━━━ PROVIDED INFORMATION ━━━

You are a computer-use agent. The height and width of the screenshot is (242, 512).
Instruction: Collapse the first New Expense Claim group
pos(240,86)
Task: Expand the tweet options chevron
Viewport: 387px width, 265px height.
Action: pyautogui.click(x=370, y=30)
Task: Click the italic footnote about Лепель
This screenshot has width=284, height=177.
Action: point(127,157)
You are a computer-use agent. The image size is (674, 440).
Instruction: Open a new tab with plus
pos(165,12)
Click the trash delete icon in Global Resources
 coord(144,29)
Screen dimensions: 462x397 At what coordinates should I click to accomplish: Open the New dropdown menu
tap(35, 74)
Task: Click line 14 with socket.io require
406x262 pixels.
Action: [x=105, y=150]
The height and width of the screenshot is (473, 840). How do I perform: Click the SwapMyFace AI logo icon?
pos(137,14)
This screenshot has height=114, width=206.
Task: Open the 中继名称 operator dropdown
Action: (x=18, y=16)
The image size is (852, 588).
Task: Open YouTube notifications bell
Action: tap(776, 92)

━━━
━━━ PROVIDED INFORMATION ━━━

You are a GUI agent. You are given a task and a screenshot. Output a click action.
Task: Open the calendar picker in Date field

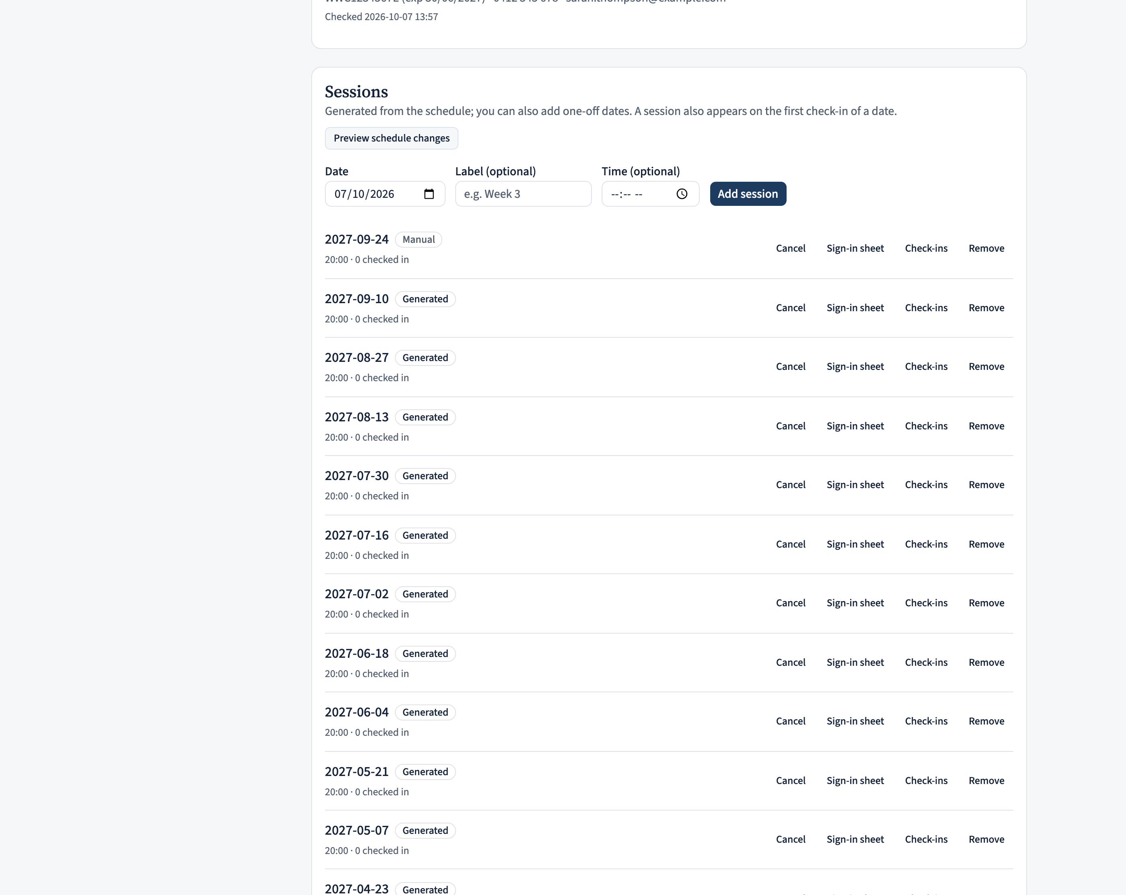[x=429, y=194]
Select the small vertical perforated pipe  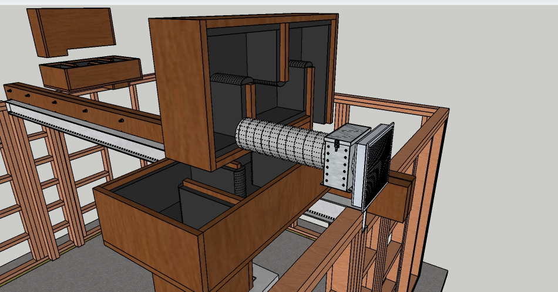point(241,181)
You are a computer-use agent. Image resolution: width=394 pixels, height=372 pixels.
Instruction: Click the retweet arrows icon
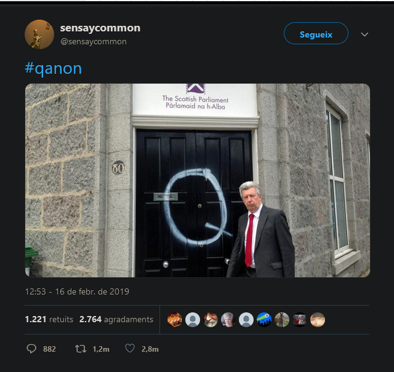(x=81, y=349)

━━━

> [WORK REQUEST]:
What lines of the listing contain the word "computer"? Copy them all.

> [ANSWER]:
You are a computer-use agent. The height and width of the screenshot is (242, 512).
You are a computer-use agent. The image size is (674, 440).
You are a computer-use agent. Image resolution: width=394 pixels, height=372 pixels.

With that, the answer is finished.